Mit feinem Pinselstrich und Schwamm
Die Plakatmalerin Katrin Wulfers geht einem außergewöhnlichen Beruf nach

Handgemalte Kinoplakate sind selten geworden. Die in Bremen lebende Katrin Wulfers ist vermutlich als einzige Frau in Deutschland in diesem Metier tätig.

Es ist Dienstagabend, kurz nach 21 Uhr: Katrin Wulfers steckt in einer türkisfarbenen, mit Farbe beklecksten Hose und einem schwarzen Pulli. In ihrem Atelier breitet sich allmählich abendliche Dunkelheit aus, die wichtigste Lichtquelle ist ein spezieller Projektor. Dieses Episkop projiziert ein Plakatmotiv auf eine ungefähr anderthalb mal zwei Meter große Leinwand. Dann schraubt die ausgebildete Grafikdesignerin um-funktionierte Marmeladengläser auf und mischt die erste Farbe. Mit einem sehr feinen Pinsel zeichnet Wulfers die Konturen des Bildes auf der ansonsten völlig weißen Leinwand nach.

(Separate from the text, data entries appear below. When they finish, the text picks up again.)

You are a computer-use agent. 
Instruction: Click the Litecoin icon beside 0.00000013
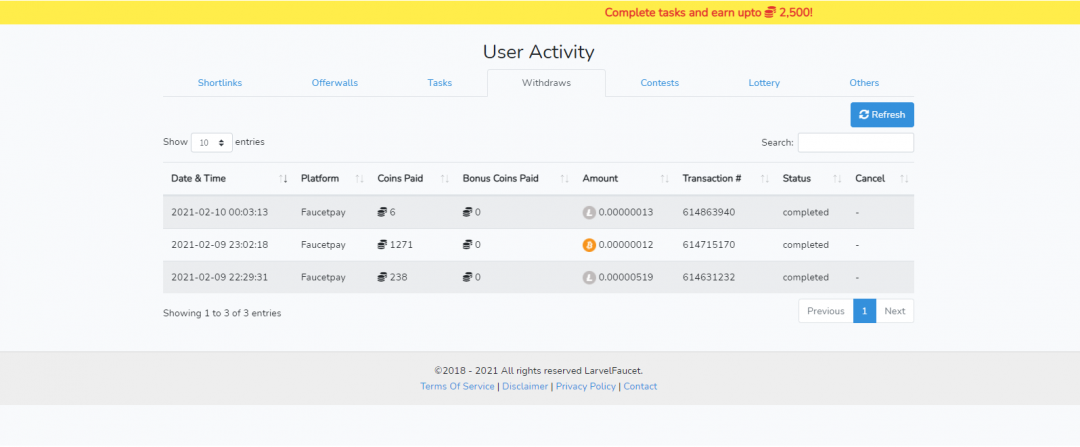(x=589, y=212)
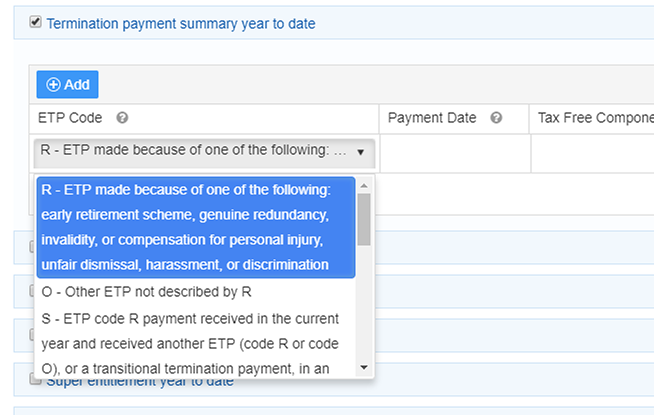Click the ETP Code help question icon
The image size is (654, 415).
point(122,118)
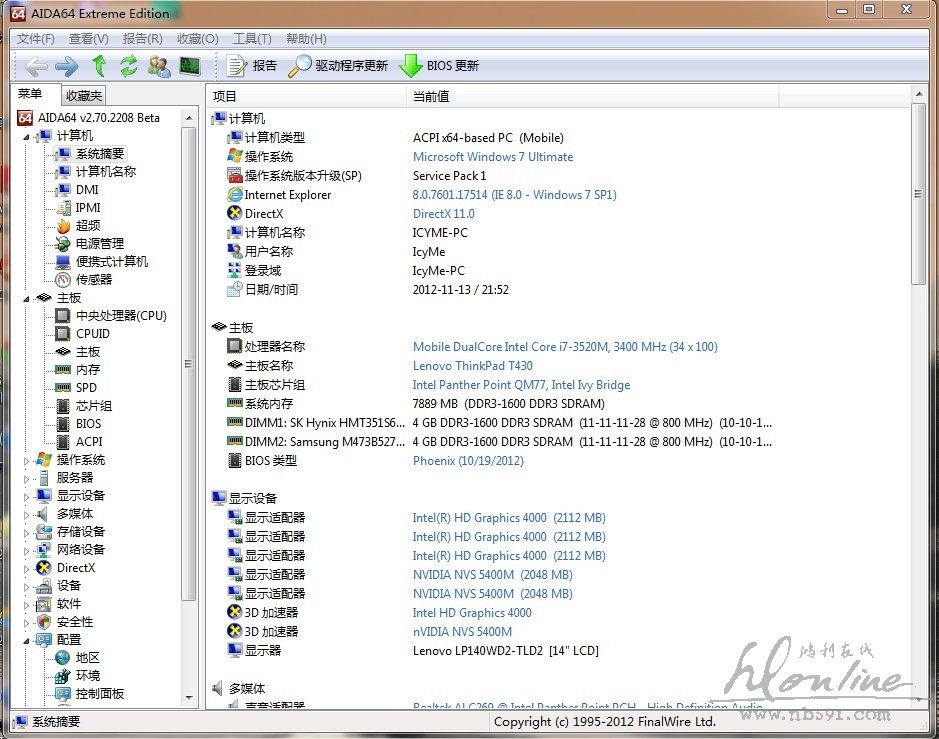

Katrin Wulfers hat einen seltenen Job. Außer ihr gibt es noch einige wenige Männer, aber sie soll die einzige Frau im Land sein, die beispielsweise Brad Pitt als „Inglorious Basterd“ auf die Plakat-Leinwand gebracht hat. Allzu viele Kinos leisten sich den Luxus des handgemalten Plakats heute nicht mehr. „Wenn ich male, dann tauche ich da so richtig ein, dann bin ich wie unter einer Käseglocke“, erzählt die Mutter von zwei Kindern, die gern in den Abendstunden malt, dann kann sie ungestört arbeiten. Außerdem wäre ihr Arbeitsraum sonst zu hell. Ihr ist schon klar, dass ihre Werke vergänglich sind: Denn immer, wenn ein neuer Film anläuft, übermalt Wulfers ein altes Plakat mit neuer Acrylfarbe. Sie ist auch bereits gefragt worden, ob sie ihre Plakate verkauft, hat aber erst zwei dieser Werke auch zu Geld gemacht. Derzeit sucht sie den besten Online-Vertriebsweg für zukünftige Plakate.

Zum Plakatemalen ist Wulfers zufällig gekommen: Vor gut einem Jahr lief sie einem alten Schulfreund über den Weg, der gerade eine zusammengerollte Leinwand zum damaligen Plakatemaler des Programmkinos „Schauburg“ bringen wollte. Für ihn suchte das Kino schon seit geraumer Zeit eine Nachfolge, aber trotz Anfragen auch an die Bremer Hochschule für Künste wollte niemand diesen Job übernehmen. „Vielleicht hat sich das auch niemand zugetraut?“, überlegt Wulfers heute. Mit der spontanen Frage auf der Straße „Oder willst du das machen?“ an ihre Adresse nahm die Geschichte ihren Lauf. „Ich hatte das Gefühl, das Plakatmalen hat nur auf mich gewartet“, erinnert sie sich mit einem Lächeln. „Ich hatte schon so oft vor dem Kino gestanden, die Plakate angeguckt und gedacht: Schade, das macht schon jemand anderes. Und auf einmal durfte ich das machen.“ Seitdem hat sie gut 20 Motive auf die drei immer wieder übermalten Leinwände der Schauburg gebannt.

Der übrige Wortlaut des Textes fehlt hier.